First signs of AI-enabled ransomware attacks emerge
The day when artificial intelligence (AI) will be used to autonomously launch ransomware attacks is now one step closer. ESET security researchers report they have discovered an AI ransomware tool on VirusTotal, a service for analyzing files and URLs to detect malware, that can decide on its own whether to exfiltrate, encrypt or even destroy data.
Dubbed PromptLock, the tool uses a freely available language model from OpenAI to generate malicious Lua scripts on the fly to execute various tasks. Since it was discovered, a group of professors, research scientists and PhD students at NYU Tandon School of Engineering have come forward to confirm they uploaded the prototype, which they dubbed Ransomware 3.0, to VirusTotal during testing.
The NYU team published a research paper describing how the malware prototype they developed as a proof of concept uses large language models (LLMs) to autonomously plan, adapt and executive a ransomware attack. While PromptLock has yet to be discovered being employed in the wild by cybercriminals, it may be a harbinger of a new wave of attacks launched by machines rather than human adversaries.
The NYU research paper comes on the heels of a research paper from Carnegie-Mellon University (CMU) that previously demonstrated how LLMs can also be taught to autonomously plan and execute real-world cyberattacks against enterprise-grade network environments.

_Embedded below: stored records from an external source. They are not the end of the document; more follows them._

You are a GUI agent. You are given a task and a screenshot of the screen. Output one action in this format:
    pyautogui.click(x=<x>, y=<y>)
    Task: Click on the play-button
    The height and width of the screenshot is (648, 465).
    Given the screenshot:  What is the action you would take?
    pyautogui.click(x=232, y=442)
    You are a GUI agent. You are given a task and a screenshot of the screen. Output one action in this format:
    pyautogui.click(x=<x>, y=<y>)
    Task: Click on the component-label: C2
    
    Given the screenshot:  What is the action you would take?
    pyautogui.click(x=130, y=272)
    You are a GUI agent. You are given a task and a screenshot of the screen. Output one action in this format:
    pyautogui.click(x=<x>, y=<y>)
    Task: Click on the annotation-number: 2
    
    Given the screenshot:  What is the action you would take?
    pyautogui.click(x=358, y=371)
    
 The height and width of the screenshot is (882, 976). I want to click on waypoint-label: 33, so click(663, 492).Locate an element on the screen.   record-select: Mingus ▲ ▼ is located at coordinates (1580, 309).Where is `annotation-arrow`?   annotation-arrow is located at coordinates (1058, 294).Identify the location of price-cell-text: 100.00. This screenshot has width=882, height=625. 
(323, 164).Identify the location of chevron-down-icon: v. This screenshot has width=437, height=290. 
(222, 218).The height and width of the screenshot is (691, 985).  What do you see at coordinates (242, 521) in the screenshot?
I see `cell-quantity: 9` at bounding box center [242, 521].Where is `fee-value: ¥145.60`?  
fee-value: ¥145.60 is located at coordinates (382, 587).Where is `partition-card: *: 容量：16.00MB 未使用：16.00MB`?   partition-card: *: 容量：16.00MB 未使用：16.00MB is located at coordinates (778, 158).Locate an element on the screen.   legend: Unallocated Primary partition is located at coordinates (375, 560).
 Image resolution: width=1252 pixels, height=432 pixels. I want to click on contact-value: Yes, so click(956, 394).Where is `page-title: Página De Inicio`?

Defending against AI-enabled attacks
The implications of all this research for cybersecurity professionals is profound. It’s now more a question of when, rather than if, cybercriminals will set up a ransomware service based on agentic AI technologies that leverage LLMs to identify vulnerabilities, determine how best to exploit them, create the required code and orchestrate the actual attack in a matter of minutes. Cybersecurity teams that are already finding it difficult fending off cyberattacks will soon be overwhelmed by waves of cyberattacks that will cost adversaries very little to launch.
Of course, the only way to fight AI fire is going to be with AI. Organizations, ready or not, are going to need to invest in AI platforms that can respond at machine speed to the attacks being launched by other machines. Without that capability, a successful attack will soon be able to wreck untold amounts of havoc in a few seconds. Cybersecurity professionals are simply not going to be able to respond fast enough to limit the scope of the blast radius of a breach without relying on AI to detect and thwart attacks in real time.
The challenge, as always, is finding the funding needed to acquire the AI tools and platforms that will be required. There is little doubt that cybersecurity budgets will continue to increase, but given how fundamentally the threat landscape is about to change, they may not growing fast enough to keep up. That may not be an easy conversation to have with business and IT leaders, but facts are facts. After all, as cybersecurity professionals well know, the only thing worse than spending more money on cybersecurity is a cyberattack that paralyzes the business to the point where no revenue is being generated at all.